WHAT THE TASK ASKS: Which lines in the records below include the word "text"? Report each of them in full.

Records from a collection:
+===+

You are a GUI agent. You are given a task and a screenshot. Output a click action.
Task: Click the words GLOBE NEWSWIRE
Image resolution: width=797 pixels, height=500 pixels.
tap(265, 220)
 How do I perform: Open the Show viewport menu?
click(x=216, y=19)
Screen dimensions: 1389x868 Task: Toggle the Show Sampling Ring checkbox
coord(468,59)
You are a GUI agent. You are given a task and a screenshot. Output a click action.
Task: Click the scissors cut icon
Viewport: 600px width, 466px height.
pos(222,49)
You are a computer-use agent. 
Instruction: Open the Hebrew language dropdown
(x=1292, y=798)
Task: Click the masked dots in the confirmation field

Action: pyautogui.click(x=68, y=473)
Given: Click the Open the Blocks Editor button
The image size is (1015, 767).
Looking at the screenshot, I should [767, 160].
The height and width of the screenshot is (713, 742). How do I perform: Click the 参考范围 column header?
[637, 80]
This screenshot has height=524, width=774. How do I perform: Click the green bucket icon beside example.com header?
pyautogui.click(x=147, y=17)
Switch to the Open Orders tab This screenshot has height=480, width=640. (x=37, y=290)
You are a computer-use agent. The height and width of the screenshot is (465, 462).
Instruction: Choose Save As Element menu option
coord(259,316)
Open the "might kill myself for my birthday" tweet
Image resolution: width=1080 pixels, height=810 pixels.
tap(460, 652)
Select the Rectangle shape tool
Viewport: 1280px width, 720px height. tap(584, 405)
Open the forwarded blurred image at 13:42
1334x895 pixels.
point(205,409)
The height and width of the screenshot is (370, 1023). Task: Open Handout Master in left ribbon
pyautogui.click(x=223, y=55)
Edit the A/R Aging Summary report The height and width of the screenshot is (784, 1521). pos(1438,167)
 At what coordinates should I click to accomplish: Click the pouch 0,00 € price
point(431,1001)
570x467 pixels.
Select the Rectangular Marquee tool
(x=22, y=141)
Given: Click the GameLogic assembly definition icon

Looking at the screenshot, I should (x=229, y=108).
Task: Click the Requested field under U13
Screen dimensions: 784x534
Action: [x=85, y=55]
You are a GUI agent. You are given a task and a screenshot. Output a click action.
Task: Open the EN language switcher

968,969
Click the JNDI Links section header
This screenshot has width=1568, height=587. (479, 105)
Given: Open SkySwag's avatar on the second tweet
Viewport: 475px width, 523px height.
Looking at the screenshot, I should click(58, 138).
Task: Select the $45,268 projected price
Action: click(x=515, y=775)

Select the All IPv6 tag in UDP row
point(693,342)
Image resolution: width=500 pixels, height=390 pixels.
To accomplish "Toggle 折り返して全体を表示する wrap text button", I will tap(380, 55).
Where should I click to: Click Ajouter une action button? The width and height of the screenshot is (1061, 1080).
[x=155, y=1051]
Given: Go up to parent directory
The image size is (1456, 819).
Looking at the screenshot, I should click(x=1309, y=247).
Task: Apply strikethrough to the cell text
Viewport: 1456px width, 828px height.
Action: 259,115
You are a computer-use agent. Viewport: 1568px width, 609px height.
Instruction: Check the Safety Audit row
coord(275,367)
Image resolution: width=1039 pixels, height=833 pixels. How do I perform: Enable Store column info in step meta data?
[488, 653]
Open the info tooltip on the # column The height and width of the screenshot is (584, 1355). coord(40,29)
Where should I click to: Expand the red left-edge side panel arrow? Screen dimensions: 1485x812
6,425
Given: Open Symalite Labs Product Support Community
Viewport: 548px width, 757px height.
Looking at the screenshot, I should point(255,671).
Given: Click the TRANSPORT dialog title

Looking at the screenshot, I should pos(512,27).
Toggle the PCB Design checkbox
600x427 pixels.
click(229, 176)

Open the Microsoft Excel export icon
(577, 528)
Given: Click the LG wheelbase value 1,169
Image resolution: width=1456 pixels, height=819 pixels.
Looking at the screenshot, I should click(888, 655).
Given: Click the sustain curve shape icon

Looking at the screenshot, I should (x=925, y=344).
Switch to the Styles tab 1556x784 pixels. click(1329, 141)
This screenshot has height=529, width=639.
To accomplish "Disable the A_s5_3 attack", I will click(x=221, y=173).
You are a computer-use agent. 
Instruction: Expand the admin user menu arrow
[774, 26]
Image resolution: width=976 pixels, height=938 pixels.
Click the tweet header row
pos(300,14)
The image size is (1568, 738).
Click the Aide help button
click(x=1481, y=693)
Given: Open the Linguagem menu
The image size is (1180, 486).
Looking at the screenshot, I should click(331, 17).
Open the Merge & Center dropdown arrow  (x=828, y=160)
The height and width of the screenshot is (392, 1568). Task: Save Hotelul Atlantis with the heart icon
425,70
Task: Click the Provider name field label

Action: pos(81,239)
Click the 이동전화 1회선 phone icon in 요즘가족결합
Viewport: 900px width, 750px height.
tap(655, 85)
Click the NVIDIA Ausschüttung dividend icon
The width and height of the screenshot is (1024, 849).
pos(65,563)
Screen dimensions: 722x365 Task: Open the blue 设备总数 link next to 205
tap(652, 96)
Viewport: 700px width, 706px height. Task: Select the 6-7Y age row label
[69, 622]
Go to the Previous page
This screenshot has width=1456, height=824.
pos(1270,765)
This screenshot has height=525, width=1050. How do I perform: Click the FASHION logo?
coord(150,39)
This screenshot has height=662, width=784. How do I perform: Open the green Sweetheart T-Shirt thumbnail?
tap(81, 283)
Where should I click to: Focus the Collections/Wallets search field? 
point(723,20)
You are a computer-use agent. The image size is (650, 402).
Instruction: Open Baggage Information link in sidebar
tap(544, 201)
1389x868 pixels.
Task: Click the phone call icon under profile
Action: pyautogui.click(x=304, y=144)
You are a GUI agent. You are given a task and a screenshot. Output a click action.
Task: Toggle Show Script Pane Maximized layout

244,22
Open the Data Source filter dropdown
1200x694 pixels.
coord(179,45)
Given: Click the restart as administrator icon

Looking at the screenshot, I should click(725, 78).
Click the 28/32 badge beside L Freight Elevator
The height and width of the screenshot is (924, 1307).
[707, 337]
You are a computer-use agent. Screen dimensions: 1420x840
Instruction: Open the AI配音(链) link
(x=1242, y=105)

+===+

TASK OUTPUT:
To accomplish "Toggle 折り返して全体を表示する wrap text button", I will tap(380, 55).
Task: Apply strikethrough to the cell text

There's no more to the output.